++++ Data in this exercise ++++
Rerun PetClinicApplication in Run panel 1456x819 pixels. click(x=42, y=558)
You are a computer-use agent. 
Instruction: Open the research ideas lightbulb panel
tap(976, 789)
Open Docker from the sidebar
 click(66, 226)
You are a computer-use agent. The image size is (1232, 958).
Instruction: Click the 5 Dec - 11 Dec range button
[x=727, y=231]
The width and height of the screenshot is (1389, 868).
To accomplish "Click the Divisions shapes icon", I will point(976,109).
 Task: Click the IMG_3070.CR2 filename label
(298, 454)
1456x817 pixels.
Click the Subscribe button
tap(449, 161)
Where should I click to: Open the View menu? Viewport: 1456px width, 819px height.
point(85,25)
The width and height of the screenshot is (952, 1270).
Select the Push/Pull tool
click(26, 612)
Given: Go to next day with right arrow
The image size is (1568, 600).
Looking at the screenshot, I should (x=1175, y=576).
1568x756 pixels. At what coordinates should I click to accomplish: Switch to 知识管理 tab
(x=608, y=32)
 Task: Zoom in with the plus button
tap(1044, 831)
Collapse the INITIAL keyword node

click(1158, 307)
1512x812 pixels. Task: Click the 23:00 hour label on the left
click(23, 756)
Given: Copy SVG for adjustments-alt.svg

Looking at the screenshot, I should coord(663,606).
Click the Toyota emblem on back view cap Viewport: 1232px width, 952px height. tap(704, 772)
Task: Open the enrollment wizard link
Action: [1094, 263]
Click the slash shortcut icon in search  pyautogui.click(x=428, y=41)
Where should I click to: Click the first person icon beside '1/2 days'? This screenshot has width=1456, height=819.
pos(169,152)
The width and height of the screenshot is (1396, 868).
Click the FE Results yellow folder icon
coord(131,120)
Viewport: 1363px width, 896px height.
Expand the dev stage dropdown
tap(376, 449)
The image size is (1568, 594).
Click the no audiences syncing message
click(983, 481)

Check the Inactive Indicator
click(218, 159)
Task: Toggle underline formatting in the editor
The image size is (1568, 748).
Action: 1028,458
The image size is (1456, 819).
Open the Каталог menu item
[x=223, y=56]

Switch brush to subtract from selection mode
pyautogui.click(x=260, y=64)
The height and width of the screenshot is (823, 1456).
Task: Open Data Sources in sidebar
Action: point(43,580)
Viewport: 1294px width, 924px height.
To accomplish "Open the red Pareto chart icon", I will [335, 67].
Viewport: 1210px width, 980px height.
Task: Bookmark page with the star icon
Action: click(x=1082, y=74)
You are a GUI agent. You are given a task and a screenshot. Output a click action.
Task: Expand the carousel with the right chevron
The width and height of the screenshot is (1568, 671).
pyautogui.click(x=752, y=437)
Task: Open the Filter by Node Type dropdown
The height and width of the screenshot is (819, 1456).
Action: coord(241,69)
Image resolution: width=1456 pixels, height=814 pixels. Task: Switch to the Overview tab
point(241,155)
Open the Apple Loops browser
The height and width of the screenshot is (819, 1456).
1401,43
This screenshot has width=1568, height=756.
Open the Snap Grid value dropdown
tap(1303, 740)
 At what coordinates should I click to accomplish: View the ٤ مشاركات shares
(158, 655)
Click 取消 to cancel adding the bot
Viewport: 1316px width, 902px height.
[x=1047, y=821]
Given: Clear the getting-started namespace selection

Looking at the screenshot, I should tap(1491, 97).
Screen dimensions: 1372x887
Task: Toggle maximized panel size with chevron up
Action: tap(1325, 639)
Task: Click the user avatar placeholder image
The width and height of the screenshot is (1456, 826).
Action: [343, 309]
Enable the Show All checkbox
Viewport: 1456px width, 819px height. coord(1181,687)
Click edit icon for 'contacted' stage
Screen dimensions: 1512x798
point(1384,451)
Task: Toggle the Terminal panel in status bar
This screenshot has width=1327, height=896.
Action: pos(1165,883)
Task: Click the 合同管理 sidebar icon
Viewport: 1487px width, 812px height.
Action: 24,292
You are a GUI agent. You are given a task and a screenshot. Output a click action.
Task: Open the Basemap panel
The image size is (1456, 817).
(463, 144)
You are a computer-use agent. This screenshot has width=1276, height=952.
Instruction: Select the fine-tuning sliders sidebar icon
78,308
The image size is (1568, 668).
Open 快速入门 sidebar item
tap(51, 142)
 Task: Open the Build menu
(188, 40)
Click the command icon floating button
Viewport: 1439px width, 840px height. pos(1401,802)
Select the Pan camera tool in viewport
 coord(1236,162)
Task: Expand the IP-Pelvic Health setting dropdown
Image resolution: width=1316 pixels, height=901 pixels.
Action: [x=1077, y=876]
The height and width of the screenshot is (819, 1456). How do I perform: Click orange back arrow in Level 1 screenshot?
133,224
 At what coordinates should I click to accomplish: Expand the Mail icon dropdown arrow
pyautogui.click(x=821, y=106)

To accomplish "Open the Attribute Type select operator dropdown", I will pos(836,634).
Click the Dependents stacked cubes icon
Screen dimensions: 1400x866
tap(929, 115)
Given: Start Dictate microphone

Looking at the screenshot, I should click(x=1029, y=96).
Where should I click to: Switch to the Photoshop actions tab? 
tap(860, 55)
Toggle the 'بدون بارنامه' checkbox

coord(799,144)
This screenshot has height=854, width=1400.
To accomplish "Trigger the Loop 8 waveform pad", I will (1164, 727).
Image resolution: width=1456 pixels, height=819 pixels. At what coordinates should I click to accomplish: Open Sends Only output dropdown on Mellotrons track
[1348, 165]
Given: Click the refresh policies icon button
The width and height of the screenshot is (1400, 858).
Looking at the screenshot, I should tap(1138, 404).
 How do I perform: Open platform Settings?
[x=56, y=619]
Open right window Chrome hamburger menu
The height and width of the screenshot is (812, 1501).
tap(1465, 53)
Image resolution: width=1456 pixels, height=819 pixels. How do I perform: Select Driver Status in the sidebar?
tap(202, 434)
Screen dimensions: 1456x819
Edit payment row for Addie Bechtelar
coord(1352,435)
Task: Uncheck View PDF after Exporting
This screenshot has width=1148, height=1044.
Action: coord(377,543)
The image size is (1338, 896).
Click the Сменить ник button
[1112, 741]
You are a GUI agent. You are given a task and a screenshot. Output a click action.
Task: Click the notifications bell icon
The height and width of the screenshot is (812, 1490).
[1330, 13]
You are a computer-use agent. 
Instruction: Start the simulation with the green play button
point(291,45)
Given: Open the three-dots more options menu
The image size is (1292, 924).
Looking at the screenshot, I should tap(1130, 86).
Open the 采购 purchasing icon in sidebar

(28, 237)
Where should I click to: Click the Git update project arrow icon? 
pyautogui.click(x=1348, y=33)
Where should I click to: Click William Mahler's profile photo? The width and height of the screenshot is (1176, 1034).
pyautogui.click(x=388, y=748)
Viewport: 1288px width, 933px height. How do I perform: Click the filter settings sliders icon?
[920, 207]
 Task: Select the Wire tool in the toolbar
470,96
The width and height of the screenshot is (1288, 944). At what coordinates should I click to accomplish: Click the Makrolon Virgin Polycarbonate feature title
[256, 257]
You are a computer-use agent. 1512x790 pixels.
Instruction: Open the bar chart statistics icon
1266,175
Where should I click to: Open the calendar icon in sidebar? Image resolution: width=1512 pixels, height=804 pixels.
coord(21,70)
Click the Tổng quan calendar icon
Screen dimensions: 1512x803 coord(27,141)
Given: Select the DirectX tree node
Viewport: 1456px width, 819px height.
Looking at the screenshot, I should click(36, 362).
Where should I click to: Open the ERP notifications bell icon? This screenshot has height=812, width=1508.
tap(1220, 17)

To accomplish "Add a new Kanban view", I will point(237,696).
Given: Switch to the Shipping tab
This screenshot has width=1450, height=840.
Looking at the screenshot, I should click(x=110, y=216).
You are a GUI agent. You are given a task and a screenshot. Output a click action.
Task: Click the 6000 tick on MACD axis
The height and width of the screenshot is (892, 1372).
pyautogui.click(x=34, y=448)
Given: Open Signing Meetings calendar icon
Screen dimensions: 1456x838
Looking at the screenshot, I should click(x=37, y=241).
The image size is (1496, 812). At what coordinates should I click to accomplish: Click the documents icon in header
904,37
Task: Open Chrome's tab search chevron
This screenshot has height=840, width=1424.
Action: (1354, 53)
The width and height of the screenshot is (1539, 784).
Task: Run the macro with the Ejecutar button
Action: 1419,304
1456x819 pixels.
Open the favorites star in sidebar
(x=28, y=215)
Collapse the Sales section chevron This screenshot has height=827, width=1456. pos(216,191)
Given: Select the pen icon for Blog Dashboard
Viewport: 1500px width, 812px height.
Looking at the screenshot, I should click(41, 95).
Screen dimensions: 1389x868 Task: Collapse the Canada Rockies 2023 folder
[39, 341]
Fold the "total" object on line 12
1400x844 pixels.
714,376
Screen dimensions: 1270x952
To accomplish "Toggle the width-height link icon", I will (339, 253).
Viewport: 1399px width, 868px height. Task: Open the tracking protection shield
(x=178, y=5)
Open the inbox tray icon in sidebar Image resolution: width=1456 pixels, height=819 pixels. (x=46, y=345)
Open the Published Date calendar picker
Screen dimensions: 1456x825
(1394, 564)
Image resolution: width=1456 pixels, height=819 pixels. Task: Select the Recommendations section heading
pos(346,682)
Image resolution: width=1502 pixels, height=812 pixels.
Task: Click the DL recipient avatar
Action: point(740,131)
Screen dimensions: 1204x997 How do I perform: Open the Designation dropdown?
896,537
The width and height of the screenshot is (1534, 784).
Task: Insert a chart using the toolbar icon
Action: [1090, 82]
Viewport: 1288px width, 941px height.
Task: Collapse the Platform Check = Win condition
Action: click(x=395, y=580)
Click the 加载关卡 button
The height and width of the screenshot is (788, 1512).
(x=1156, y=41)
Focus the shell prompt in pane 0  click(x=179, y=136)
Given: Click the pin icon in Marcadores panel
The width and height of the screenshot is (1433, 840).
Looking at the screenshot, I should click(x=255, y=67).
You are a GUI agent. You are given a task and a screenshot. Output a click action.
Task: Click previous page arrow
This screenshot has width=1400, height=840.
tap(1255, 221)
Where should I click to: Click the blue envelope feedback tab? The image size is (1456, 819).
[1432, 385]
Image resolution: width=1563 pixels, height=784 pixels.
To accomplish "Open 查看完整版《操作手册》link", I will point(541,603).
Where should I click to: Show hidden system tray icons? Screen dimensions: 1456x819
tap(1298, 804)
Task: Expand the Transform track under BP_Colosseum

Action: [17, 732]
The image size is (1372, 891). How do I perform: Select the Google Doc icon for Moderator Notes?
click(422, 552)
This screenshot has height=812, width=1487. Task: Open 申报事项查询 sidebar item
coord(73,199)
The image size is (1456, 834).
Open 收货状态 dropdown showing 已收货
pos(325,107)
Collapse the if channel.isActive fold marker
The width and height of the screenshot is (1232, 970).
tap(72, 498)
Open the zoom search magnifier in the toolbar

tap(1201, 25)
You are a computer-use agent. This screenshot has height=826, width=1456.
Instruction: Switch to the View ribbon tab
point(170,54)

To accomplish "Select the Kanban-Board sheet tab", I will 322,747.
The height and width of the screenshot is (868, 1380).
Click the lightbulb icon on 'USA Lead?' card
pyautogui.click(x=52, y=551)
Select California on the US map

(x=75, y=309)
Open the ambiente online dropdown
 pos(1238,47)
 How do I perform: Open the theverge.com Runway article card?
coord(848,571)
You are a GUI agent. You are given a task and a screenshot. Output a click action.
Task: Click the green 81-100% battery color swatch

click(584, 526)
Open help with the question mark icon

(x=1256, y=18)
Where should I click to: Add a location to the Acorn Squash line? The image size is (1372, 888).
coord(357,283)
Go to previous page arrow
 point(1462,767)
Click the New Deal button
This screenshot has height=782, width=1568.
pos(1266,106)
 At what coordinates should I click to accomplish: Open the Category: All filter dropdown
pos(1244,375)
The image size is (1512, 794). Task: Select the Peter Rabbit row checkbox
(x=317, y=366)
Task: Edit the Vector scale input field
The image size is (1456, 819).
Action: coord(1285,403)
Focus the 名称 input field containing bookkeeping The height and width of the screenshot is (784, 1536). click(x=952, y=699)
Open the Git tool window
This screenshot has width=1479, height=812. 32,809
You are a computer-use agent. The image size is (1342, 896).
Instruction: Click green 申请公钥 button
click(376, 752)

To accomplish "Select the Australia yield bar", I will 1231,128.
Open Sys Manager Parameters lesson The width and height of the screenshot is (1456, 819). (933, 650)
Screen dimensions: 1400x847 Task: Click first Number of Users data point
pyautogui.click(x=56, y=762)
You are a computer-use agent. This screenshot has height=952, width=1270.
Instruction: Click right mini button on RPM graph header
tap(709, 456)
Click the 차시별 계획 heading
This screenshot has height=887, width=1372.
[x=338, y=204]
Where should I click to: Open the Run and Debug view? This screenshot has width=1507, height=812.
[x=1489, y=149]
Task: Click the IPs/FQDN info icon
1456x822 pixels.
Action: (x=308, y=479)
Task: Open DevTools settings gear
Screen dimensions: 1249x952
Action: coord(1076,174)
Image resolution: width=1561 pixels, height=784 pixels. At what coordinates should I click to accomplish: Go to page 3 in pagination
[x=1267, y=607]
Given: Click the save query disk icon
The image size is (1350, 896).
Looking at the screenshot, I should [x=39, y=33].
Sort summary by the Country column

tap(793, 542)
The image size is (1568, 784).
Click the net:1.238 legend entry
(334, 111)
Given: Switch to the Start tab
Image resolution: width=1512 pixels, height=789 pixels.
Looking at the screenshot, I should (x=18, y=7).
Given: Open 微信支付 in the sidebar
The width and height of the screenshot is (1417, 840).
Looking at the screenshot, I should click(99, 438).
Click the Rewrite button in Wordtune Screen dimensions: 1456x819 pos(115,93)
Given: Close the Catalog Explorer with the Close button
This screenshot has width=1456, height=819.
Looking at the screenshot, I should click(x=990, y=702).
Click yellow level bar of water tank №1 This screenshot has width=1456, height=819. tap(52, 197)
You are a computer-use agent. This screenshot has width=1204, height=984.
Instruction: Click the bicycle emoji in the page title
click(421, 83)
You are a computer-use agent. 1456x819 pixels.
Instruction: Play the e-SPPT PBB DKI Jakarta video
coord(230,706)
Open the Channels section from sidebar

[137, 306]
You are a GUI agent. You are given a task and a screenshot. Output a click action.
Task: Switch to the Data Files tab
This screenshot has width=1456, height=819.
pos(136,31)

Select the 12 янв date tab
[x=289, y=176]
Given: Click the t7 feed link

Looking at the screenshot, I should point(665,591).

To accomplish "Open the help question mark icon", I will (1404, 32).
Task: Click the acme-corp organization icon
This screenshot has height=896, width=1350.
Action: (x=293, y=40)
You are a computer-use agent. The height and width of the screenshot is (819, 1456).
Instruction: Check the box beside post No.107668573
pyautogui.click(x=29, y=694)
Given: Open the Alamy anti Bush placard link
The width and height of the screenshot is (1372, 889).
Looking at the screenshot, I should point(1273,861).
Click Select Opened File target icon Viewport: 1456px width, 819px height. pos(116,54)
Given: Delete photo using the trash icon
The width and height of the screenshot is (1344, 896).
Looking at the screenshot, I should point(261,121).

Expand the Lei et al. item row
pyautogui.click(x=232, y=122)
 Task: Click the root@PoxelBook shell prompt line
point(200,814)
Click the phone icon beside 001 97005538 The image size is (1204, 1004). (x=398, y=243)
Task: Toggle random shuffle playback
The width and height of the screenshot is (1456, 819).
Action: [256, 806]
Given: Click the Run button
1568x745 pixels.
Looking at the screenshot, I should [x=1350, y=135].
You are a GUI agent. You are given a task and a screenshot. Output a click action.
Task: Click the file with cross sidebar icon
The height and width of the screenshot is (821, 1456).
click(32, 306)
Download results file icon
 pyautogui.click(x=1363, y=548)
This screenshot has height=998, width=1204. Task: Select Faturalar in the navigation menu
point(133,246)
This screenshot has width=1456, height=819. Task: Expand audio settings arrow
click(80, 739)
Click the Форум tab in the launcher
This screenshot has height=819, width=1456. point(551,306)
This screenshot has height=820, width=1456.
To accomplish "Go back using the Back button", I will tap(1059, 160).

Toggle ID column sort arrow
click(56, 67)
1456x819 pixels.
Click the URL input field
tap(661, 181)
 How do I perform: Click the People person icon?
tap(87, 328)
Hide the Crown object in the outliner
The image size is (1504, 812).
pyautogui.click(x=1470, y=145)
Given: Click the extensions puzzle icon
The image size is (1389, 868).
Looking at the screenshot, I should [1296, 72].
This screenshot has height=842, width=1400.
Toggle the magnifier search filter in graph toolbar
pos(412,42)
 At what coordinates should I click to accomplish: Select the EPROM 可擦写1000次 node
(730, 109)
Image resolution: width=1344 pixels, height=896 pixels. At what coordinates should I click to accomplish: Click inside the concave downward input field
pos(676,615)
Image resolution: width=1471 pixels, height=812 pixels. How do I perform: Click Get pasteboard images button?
++++
Extract the lines above, from the first one through the one containing "Given: Go to next day with right arrow", and return only those, unchanged.

(Exercise answer)
Rerun PetClinicApplication in Run panel 1456x819 pixels. click(x=42, y=558)
You are a computer-use agent. 
Instruction: Open the research ideas lightbulb panel
tap(976, 789)
Open Docker from the sidebar
 click(66, 226)
You are a computer-use agent. The image size is (1232, 958).
Instruction: Click the 5 Dec - 11 Dec range button
[x=727, y=231]
The width and height of the screenshot is (1389, 868).
To accomplish "Click the Divisions shapes icon", I will point(976,109).
 Task: Click the IMG_3070.CR2 filename label
(298, 454)
1456x817 pixels.
Click the Subscribe button
tap(449, 161)
Where should I click to: Open the View menu? Viewport: 1456px width, 819px height.
point(85,25)
The width and height of the screenshot is (952, 1270).
Select the Push/Pull tool
click(26, 612)
Given: Go to next day with right arrow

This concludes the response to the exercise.